Discrimination between the two templates would be impossible on the basis of position
information alone because there would be no features to distinguish the opposing shapes.
Successful discrimination in such a case would necessarily require additional information
such as that provided by element orientation.
Supplemental Figure 2. Examples of spatial and orientation distinctness maps for each
selected frame to match the results reported in Figure 3 of the manuscript.
For easier comparison to human CIs, we spatially smoothed the spatial
distinctness maps with a two-dimensional Gaussian filter (sigma = 8). Regions that are
more distinct in terms of position or orientation, and hence belong with more certainty to
a particular object, are represented by positive values (e.g. orange-red) in the maps,
indicating larger distances between the templates. Comparing the distinctness maps to the
behavioral classification images revealed many qualitative similarities. To estimate the
relationship quantitatively, we computed the Pearson’s correlation coefficient between
CIs and distinctness maps across all pixels in the images, excluding background pixels
that never contained a signal or sample during the trials. Due to the large number of
degrees of freedom (262,978 pixels for biological stimuli, and 136,660 for non-biological
stimuli), we used a random permutation test to assess statistical significance of the
correlation coefficients. In the permutation test, we randomly scrambled the mapping
between subject responses and stimulus data, and processed this permuted data through
the same pipeline as the experimental data to derive permuted group CIs. This procedure
simulates a sample of observers using the same stimulus trial data, but with random
responses. We computed the correlation coefficient for each of 100 randomly permuted
CIs and used this null distribution to convert the experimental correlations to z-scores.

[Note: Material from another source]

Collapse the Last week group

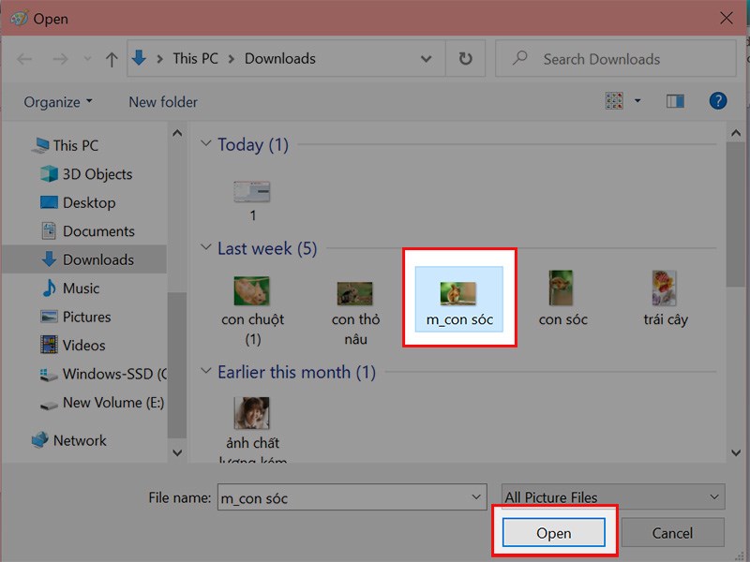pos(206,249)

We found that the relationship between the human CI and the spatial distinctness
map was significant for both the biological stimulus (z=2.68, p<0.05), and non-biological
stimulus (z=4.91, p<0.05).To examine the contribution of orientation cues to the
responses, we performed a similar analysis based on maps that quantify the distinctness
of orientation cues by computing the difference in orientation between two templates. We
found that orientation distinctness on its own provided a poor fit to human data overall, as
revealed by weaker similarity between human CIs and the orientation distinctiveness map
for the biological (z = 0.4, p = 0.65), and non-biological stimulus (z = 0.73, p = 0.31).

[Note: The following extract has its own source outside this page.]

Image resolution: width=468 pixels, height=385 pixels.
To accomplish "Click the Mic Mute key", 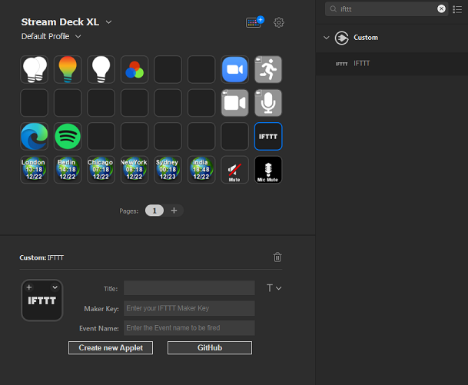I will coord(268,170).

This result demonstrates the primacy of positional information in guiding
perceptual discriminations on this task. In other words, if positions are sampled from
distinct regions, then this is the primary factor in determining which global stimulus
direction will be perceived by the observer. Only when indistinct regions are sampled at a
relatively high rate will orientation then have the opportunity to take precedent and
reverse the perceived direction. This interpretation makes sense intuitively as orientation
can never exist in isolation without being anchored to a particular location specified by
the center position of the Gabor window itself. Contrarily, position information can be
estimated independently from orientation features. For instance, in our prior study we
found that random and noisy orientation information could be easily discounted with no
cost to discrimination performance in the same task (Thurman & Lu, 2014b).

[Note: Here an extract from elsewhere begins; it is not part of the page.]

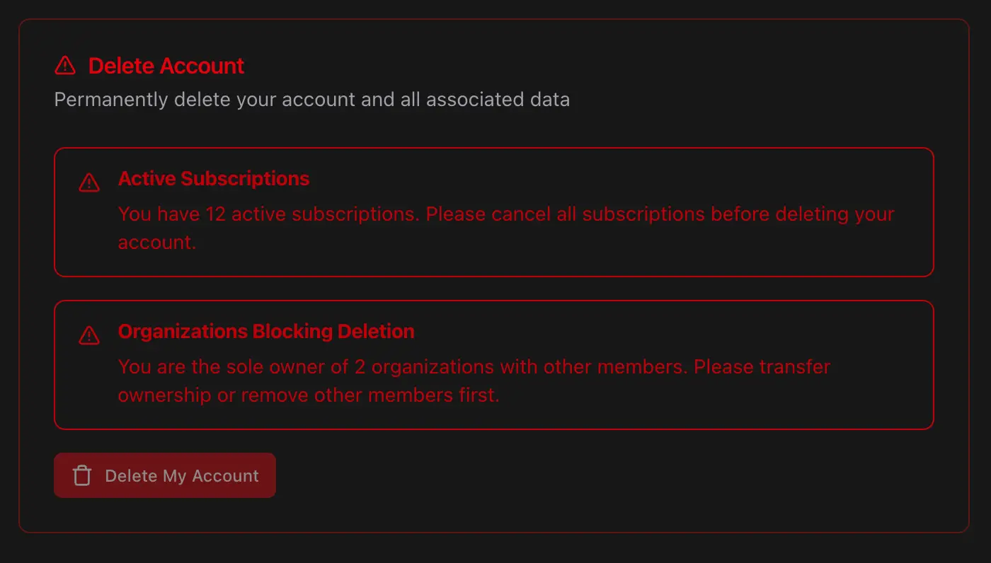Click the red Delete Account heading text
The height and width of the screenshot is (563, 991).
point(166,66)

The spatial distinctness maps provide an intuitive and quantitative post-hoc
explanation for why the human and model CIs turned out the way that they did. Although
the stimuli were high ambiguous by design, perception of global movement direction was
apparently pushed one way or the other due to low-level feature differences in the
underlying shape templates. We view these results as complementary to those provided in
the main paper in comparing human performance to the Bayesian observer model.